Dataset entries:
------------------------------------------------------------
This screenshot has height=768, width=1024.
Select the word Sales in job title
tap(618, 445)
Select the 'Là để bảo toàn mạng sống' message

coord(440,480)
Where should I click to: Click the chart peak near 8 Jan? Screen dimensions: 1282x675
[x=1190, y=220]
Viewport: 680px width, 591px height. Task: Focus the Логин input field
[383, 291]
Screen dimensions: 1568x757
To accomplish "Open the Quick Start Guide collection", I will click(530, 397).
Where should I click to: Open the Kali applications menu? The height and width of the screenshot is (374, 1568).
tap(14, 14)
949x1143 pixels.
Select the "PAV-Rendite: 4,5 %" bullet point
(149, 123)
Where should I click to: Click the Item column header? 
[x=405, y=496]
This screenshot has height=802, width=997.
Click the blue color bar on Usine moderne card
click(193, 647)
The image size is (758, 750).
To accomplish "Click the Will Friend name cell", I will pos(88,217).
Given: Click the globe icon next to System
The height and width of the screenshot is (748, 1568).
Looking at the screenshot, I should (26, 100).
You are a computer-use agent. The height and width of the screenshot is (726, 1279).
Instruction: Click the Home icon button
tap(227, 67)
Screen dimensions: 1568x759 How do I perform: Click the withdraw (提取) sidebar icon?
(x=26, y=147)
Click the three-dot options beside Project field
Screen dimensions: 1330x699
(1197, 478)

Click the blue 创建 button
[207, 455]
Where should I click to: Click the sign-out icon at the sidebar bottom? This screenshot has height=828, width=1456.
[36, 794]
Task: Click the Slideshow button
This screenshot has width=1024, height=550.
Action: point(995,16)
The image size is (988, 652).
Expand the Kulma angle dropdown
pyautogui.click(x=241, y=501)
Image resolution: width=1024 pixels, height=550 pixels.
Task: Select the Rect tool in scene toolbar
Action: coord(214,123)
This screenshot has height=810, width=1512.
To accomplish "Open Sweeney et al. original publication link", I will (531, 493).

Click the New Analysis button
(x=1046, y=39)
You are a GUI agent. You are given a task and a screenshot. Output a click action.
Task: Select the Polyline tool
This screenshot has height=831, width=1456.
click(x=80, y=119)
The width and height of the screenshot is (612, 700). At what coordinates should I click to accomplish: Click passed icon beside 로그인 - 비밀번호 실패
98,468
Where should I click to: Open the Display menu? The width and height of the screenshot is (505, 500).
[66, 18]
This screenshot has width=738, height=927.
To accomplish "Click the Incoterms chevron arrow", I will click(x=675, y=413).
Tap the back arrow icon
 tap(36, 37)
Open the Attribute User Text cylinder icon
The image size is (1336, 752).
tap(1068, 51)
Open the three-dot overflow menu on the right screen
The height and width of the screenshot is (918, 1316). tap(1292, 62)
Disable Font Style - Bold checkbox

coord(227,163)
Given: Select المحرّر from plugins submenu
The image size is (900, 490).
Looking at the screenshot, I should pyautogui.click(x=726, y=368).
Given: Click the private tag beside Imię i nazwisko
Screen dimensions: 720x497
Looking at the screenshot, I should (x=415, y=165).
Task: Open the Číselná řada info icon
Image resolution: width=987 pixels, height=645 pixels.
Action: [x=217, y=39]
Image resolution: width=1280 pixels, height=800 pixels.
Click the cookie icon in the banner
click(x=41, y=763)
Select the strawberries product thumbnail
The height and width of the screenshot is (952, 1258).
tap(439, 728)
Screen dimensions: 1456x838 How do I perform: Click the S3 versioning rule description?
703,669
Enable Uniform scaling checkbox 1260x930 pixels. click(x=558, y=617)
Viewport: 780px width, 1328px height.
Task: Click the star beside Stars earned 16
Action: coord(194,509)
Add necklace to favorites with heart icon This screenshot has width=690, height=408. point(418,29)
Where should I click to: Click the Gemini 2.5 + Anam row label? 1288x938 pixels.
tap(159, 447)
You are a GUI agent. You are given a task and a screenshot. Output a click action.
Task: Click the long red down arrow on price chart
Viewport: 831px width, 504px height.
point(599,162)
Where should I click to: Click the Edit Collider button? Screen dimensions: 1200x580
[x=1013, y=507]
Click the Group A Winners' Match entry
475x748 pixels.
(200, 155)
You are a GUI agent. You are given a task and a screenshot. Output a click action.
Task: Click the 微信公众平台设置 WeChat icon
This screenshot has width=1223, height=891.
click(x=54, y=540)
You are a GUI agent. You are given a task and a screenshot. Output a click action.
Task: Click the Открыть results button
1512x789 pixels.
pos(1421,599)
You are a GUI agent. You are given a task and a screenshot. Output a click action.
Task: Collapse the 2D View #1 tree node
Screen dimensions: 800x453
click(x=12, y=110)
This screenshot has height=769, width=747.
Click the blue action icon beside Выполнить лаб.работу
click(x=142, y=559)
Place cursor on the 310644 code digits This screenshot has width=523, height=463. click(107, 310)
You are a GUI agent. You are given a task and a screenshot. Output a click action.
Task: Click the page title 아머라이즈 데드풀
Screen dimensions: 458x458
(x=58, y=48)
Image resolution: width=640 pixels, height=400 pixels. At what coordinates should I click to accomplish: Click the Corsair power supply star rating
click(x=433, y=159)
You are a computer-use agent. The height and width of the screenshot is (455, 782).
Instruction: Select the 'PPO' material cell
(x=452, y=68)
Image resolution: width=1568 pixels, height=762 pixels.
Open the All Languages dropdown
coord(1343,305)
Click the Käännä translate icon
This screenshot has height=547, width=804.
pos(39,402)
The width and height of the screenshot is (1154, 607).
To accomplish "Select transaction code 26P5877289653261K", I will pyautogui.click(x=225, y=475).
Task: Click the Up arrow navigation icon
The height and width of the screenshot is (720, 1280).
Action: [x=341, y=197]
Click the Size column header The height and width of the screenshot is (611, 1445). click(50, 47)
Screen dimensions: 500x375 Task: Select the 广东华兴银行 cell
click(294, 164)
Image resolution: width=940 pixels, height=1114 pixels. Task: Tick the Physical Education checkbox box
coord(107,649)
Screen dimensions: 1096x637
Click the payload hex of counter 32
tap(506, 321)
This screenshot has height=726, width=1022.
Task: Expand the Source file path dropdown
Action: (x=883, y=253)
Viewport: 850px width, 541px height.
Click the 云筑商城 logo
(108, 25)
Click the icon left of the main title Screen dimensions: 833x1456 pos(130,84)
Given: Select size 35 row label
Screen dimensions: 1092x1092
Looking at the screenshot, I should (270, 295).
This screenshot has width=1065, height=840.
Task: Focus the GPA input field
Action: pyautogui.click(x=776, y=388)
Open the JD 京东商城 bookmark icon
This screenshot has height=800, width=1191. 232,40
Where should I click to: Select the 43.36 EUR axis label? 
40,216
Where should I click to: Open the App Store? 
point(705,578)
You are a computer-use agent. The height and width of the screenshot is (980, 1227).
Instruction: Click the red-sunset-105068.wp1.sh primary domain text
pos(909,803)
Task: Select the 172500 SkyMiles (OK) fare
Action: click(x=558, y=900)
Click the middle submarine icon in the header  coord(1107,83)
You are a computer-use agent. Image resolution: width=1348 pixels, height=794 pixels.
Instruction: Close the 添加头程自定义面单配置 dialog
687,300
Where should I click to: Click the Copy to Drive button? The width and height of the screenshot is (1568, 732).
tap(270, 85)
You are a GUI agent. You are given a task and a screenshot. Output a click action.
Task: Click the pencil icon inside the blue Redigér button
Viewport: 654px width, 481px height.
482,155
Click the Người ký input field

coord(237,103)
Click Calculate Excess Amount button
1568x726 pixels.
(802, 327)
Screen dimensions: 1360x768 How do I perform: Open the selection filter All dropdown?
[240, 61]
------------------------------------------------------------
▶ PROBLEM:
Write every record above out again exactly as it stands.

▶ WRITTEN SOLUTION:
This screenshot has height=768, width=1024.
Select the word Sales in job title
tap(618, 445)
Select the 'Là để bảo toàn mạng sống' message

coord(440,480)
Where should I click to: Click the chart peak near 8 Jan? Screen dimensions: 1282x675
[x=1190, y=220]
Viewport: 680px width, 591px height. Task: Focus the Логин input field
[383, 291]
Screen dimensions: 1568x757
To accomplish "Open the Quick Start Guide collection", I will click(530, 397).
Where should I click to: Open the Kali applications menu? The height and width of the screenshot is (374, 1568).
tap(14, 14)
949x1143 pixels.
Select the "PAV-Rendite: 4,5 %" bullet point
(149, 123)
Where should I click to: Click the Item column header? 
[x=405, y=496]
This screenshot has height=802, width=997.
Click the blue color bar on Usine moderne card
click(193, 647)
The image size is (758, 750).
To accomplish "Click the Will Friend name cell", I will pos(88,217).
Given: Click the globe icon next to System
The height and width of the screenshot is (748, 1568).
Looking at the screenshot, I should (26, 100).
You are a computer-use agent. The height and width of the screenshot is (726, 1279).
Instruction: Click the Home icon button
tap(227, 67)
Screen dimensions: 1568x759 How do I perform: Click the withdraw (提取) sidebar icon?
(x=26, y=147)
Click the three-dot options beside Project field
Screen dimensions: 1330x699
(1197, 478)

Click the blue 创建 button
[207, 455]
Where should I click to: Click the sign-out icon at the sidebar bottom? This screenshot has height=828, width=1456.
[36, 794]
Task: Click the Slideshow button
This screenshot has width=1024, height=550.
Action: point(995,16)
The image size is (988, 652).
Expand the Kulma angle dropdown
pyautogui.click(x=241, y=501)
Image resolution: width=1024 pixels, height=550 pixels.
Task: Select the Rect tool in scene toolbar
Action: coord(214,123)
This screenshot has height=810, width=1512.
To accomplish "Open Sweeney et al. original publication link", I will (531, 493).

Click the New Analysis button
(x=1046, y=39)
You are a GUI agent. You are given a task and a screenshot. Output a click action.
Task: Select the Polyline tool
This screenshot has height=831, width=1456.
click(x=80, y=119)
The width and height of the screenshot is (612, 700). At what coordinates should I click to accomplish: Click passed icon beside 로그인 - 비밀번호 실패
98,468
Where should I click to: Open the Display menu? The width and height of the screenshot is (505, 500).
[66, 18]
This screenshot has width=738, height=927.
To accomplish "Click the Incoterms chevron arrow", I will click(x=675, y=413).
Tap the back arrow icon
 tap(36, 37)
Open the Attribute User Text cylinder icon
The image size is (1336, 752).
tap(1068, 51)
Open the three-dot overflow menu on the right screen
The height and width of the screenshot is (918, 1316). tap(1292, 62)
Disable Font Style - Bold checkbox

coord(227,163)
Given: Select المحرّر from plugins submenu
The image size is (900, 490).
Looking at the screenshot, I should pyautogui.click(x=726, y=368).
Given: Click the private tag beside Imię i nazwisko
Screen dimensions: 720x497
Looking at the screenshot, I should (x=415, y=165).
Task: Open the Číselná řada info icon
Image resolution: width=987 pixels, height=645 pixels.
Action: [x=217, y=39]
Image resolution: width=1280 pixels, height=800 pixels.
Click the cookie icon in the banner
click(x=41, y=763)
Select the strawberries product thumbnail
The height and width of the screenshot is (952, 1258).
tap(439, 728)
Screen dimensions: 1456x838 How do I perform: Click the S3 versioning rule description?
703,669
Enable Uniform scaling checkbox 1260x930 pixels. click(x=558, y=617)
Viewport: 780px width, 1328px height.
Task: Click the star beside Stars earned 16
Action: coord(194,509)
Add necklace to favorites with heart icon This screenshot has width=690, height=408. point(418,29)
Where should I click to: Click the Gemini 2.5 + Anam row label? 1288x938 pixels.
tap(159, 447)
You are a GUI agent. You are given a task and a screenshot. Output a click action.
Task: Click the long red down arrow on price chart
Viewport: 831px width, 504px height.
point(599,162)
Where should I click to: Click the Edit Collider button? Screen dimensions: 1200x580
[x=1013, y=507]
Click the Group A Winners' Match entry
475x748 pixels.
(200, 155)
You are a GUI agent. You are given a task and a screenshot. Output a click action.
Task: Click the 微信公众平台设置 WeChat icon
This screenshot has width=1223, height=891.
click(x=54, y=540)
You are a GUI agent. You are given a task and a screenshot. Output a click action.
Task: Click the Открыть results button
1512x789 pixels.
pos(1421,599)
You are a GUI agent. You are given a task and a screenshot. Output a click action.
Task: Collapse the 2D View #1 tree node
Screen dimensions: 800x453
click(x=12, y=110)
This screenshot has height=769, width=747.
Click the blue action icon beside Выполнить лаб.работу
click(x=142, y=559)
Place cursor on the 310644 code digits This screenshot has width=523, height=463. click(107, 310)
You are a GUI agent. You are given a task and a screenshot. Output a click action.
Task: Click the page title 아머라이즈 데드풀
Screen dimensions: 458x458
(x=58, y=48)
Image resolution: width=640 pixels, height=400 pixels. At what coordinates should I click to accomplish: Click the Corsair power supply star rating
click(x=433, y=159)
You are a computer-use agent. The height and width of the screenshot is (455, 782).
Instruction: Select the 'PPO' material cell
(x=452, y=68)
Image resolution: width=1568 pixels, height=762 pixels.
Open the All Languages dropdown
coord(1343,305)
Click the Käännä translate icon
This screenshot has height=547, width=804.
pos(39,402)
The width and height of the screenshot is (1154, 607).
To accomplish "Select transaction code 26P5877289653261K", I will pyautogui.click(x=225, y=475).
Task: Click the Up arrow navigation icon
The height and width of the screenshot is (720, 1280).
Action: [x=341, y=197]
Click the Size column header The height and width of the screenshot is (611, 1445). click(50, 47)
Screen dimensions: 500x375 Task: Select the 广东华兴银行 cell
click(294, 164)
Image resolution: width=940 pixels, height=1114 pixels. Task: Tick the Physical Education checkbox box
coord(107,649)
Screen dimensions: 1096x637
Click the payload hex of counter 32
tap(506, 321)
This screenshot has height=726, width=1022.
Task: Expand the Source file path dropdown
Action: (x=883, y=253)
Viewport: 850px width, 541px height.
Click the 云筑商城 logo
(108, 25)
Click the icon left of the main title Screen dimensions: 833x1456 pos(130,84)
Given: Select size 35 row label
Screen dimensions: 1092x1092
Looking at the screenshot, I should (270, 295).
This screenshot has width=1065, height=840.
Task: Focus the GPA input field
Action: pyautogui.click(x=776, y=388)
Open the JD 京东商城 bookmark icon
This screenshot has height=800, width=1191. 232,40
Where should I click to: Select the 43.36 EUR axis label? 
40,216
Where should I click to: Open the App Store? 
point(705,578)
You are a computer-use agent. The height and width of the screenshot is (980, 1227).
Instruction: Click the red-sunset-105068.wp1.sh primary domain text
pos(909,803)
Task: Select the 172500 SkyMiles (OK) fare
Action: click(x=558, y=900)
Click the middle submarine icon in the header  coord(1107,83)
You are a computer-use agent. Image resolution: width=1348 pixels, height=794 pixels.
Instruction: Close the 添加头程自定义面单配置 dialog
687,300
Where should I click to: Click the Copy to Drive button? The width and height of the screenshot is (1568, 732).
tap(270, 85)
You are a GUI agent. You are given a task and a screenshot. Output a click action.
Task: Click the pencil icon inside the blue Redigér button
Viewport: 654px width, 481px height.
482,155
Click the Người ký input field

coord(237,103)
Click Calculate Excess Amount button
1568x726 pixels.
(802, 327)
Screen dimensions: 1360x768 How do I perform: Open the selection filter All dropdown?
[240, 61]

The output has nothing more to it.